Task statement: Copy every line of the listing below without changing a single character.

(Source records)
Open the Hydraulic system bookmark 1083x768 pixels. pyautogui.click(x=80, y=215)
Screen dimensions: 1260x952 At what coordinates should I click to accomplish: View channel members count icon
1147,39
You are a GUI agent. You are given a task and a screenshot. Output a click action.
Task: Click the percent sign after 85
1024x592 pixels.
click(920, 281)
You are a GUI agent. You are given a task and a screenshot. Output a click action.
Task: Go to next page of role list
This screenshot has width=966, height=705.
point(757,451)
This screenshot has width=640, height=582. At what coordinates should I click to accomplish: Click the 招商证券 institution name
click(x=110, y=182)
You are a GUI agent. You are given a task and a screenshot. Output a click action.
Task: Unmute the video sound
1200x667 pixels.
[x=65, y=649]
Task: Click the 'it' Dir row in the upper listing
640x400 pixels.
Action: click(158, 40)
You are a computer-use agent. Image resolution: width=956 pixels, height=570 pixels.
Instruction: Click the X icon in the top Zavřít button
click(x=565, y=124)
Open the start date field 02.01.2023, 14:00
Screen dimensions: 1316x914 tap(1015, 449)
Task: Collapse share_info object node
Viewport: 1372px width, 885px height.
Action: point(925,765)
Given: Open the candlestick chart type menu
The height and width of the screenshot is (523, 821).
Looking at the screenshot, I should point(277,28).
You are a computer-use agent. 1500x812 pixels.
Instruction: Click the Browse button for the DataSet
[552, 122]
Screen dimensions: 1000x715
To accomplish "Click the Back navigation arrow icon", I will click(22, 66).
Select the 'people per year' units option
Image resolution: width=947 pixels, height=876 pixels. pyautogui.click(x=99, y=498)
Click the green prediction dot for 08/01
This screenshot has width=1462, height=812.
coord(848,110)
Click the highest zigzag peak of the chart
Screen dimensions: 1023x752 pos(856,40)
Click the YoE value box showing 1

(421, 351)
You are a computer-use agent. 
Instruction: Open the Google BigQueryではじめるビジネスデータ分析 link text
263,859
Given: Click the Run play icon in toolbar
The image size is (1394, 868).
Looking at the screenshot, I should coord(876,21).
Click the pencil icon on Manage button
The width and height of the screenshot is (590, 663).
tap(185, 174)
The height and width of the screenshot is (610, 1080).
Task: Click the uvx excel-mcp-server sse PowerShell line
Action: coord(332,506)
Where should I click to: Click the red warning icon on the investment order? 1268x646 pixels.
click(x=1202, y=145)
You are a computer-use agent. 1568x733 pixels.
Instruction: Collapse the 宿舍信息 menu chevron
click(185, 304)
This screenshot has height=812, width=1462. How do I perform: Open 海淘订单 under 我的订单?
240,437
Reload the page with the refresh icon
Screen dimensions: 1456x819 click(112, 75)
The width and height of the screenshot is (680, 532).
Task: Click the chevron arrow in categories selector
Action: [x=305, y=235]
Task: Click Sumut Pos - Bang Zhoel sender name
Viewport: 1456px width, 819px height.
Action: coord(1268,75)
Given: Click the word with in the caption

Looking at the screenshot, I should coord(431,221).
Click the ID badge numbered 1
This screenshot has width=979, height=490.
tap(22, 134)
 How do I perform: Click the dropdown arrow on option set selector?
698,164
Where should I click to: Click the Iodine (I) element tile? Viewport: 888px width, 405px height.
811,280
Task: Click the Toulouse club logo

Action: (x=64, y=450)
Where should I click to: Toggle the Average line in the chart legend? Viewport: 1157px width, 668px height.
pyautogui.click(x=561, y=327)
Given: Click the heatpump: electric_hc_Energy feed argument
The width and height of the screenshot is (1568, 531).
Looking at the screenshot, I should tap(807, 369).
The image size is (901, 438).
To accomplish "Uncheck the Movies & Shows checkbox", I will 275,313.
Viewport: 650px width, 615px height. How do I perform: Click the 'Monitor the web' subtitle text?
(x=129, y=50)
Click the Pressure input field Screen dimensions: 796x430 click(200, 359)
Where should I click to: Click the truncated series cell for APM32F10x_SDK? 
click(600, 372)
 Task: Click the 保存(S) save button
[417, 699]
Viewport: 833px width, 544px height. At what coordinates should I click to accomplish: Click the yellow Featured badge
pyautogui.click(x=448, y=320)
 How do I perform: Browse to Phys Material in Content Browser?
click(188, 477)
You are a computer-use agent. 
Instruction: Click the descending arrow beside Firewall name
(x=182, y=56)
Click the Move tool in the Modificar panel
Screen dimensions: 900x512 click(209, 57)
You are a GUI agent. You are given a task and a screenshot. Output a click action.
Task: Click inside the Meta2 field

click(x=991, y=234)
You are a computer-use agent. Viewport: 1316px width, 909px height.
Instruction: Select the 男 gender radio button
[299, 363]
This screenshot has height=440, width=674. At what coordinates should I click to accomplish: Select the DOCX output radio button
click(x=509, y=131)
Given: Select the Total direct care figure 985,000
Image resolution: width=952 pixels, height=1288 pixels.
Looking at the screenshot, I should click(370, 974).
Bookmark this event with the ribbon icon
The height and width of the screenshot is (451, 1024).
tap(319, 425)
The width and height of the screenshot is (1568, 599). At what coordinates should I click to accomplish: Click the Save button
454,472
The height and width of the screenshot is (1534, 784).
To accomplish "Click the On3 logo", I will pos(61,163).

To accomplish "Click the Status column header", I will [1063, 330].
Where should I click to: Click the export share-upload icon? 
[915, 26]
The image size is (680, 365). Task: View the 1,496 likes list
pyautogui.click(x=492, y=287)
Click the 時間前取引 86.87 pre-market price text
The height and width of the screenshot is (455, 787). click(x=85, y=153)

Output for this exercise:
Open the Hydraulic system bookmark 1083x768 pixels. pyautogui.click(x=80, y=215)
Screen dimensions: 1260x952 At what coordinates should I click to accomplish: View channel members count icon
1147,39
You are a GUI agent. You are given a task and a screenshot. Output a click action.
Task: Click the percent sign after 85
1024x592 pixels.
click(920, 281)
You are a GUI agent. You are given a task and a screenshot. Output a click action.
Task: Go to next page of role list
This screenshot has width=966, height=705.
point(757,451)
This screenshot has width=640, height=582. At what coordinates should I click to accomplish: Click the 招商证券 institution name
click(x=110, y=182)
You are a GUI agent. You are given a task and a screenshot. Output a click action.
Task: Unmute the video sound
1200x667 pixels.
[x=65, y=649]
Task: Click the 'it' Dir row in the upper listing
640x400 pixels.
Action: click(158, 40)
You are a computer-use agent. Image resolution: width=956 pixels, height=570 pixels.
Instruction: Click the X icon in the top Zavřít button
click(x=565, y=124)
Open the start date field 02.01.2023, 14:00
Screen dimensions: 1316x914 tap(1015, 449)
Task: Collapse share_info object node
Viewport: 1372px width, 885px height.
Action: point(925,765)
Given: Open the candlestick chart type menu
The height and width of the screenshot is (523, 821).
Looking at the screenshot, I should point(277,28).
You are a computer-use agent. 1500x812 pixels.
Instruction: Click the Browse button for the DataSet
[552, 122]
Screen dimensions: 1000x715
To accomplish "Click the Back navigation arrow icon", I will click(22, 66).
Select the 'people per year' units option
Image resolution: width=947 pixels, height=876 pixels. pyautogui.click(x=99, y=498)
Click the green prediction dot for 08/01
This screenshot has width=1462, height=812.
coord(848,110)
Click the highest zigzag peak of the chart
Screen dimensions: 1023x752 pos(856,40)
Click the YoE value box showing 1

(421, 351)
You are a computer-use agent. 
Instruction: Open the Google BigQueryではじめるビジネスデータ分析 link text
263,859
Given: Click the Run play icon in toolbar
The image size is (1394, 868).
Looking at the screenshot, I should coord(876,21).
Click the pencil icon on Manage button
The width and height of the screenshot is (590, 663).
tap(185, 174)
The height and width of the screenshot is (610, 1080).
Task: Click the uvx excel-mcp-server sse PowerShell line
Action: coord(332,506)
Where should I click to: Click the red warning icon on the investment order? 1268x646 pixels.
click(x=1202, y=145)
You are a computer-use agent. 1568x733 pixels.
Instruction: Collapse the 宿舍信息 menu chevron
click(185, 304)
This screenshot has height=812, width=1462. How do I perform: Open 海淘订单 under 我的订单?
240,437
Reload the page with the refresh icon
Screen dimensions: 1456x819 click(112, 75)
The width and height of the screenshot is (680, 532).
Task: Click the chevron arrow in categories selector
Action: [x=305, y=235]
Task: Click Sumut Pos - Bang Zhoel sender name
Viewport: 1456px width, 819px height.
Action: coord(1268,75)
Given: Click the word with in the caption

Looking at the screenshot, I should coord(431,221).
Click the ID badge numbered 1
This screenshot has width=979, height=490.
tap(22, 134)
 How do I perform: Click the dropdown arrow on option set selector?
698,164
Where should I click to: Click the Iodine (I) element tile? Viewport: 888px width, 405px height.
811,280
Task: Click the Toulouse club logo

Action: (x=64, y=450)
Where should I click to: Toggle the Average line in the chart legend? Viewport: 1157px width, 668px height.
pyautogui.click(x=561, y=327)
Given: Click the heatpump: electric_hc_Energy feed argument
The width and height of the screenshot is (1568, 531).
Looking at the screenshot, I should tap(807, 369).
The image size is (901, 438).
To accomplish "Uncheck the Movies & Shows checkbox", I will 275,313.
Viewport: 650px width, 615px height. How do I perform: Click the 'Monitor the web' subtitle text?
(x=129, y=50)
Click the Pressure input field Screen dimensions: 796x430 click(200, 359)
Where should I click to: Click the truncated series cell for APM32F10x_SDK? 
click(600, 372)
 Task: Click the 保存(S) save button
[417, 699]
Viewport: 833px width, 544px height. At what coordinates should I click to accomplish: Click the yellow Featured badge
pyautogui.click(x=448, y=320)
 How do I perform: Browse to Phys Material in Content Browser?
click(188, 477)
You are a computer-use agent. 
Instruction: Click the descending arrow beside Firewall name
(x=182, y=56)
Click the Move tool in the Modificar panel
Screen dimensions: 900x512 click(209, 57)
You are a GUI agent. You are given a task and a screenshot. Output a click action.
Task: Click inside the Meta2 field

click(x=991, y=234)
You are a computer-use agent. Viewport: 1316px width, 909px height.
Instruction: Select the 男 gender radio button
[299, 363]
This screenshot has height=440, width=674. At what coordinates should I click to accomplish: Select the DOCX output radio button
click(x=509, y=131)
Given: Select the Total direct care figure 985,000
Image resolution: width=952 pixels, height=1288 pixels.
Looking at the screenshot, I should click(370, 974).
Bookmark this event with the ribbon icon
The height and width of the screenshot is (451, 1024).
tap(319, 425)
The width and height of the screenshot is (1568, 599). At what coordinates should I click to accomplish: Click the Save button
454,472
The height and width of the screenshot is (1534, 784).
To accomplish "Click the On3 logo", I will pos(61,163).

To accomplish "Click the Status column header", I will [1063, 330].
Where should I click to: Click the export share-upload icon? 
[915, 26]
The image size is (680, 365). Task: View the 1,496 likes list
pyautogui.click(x=492, y=287)
Click the 時間前取引 86.87 pre-market price text
The height and width of the screenshot is (455, 787). click(x=85, y=153)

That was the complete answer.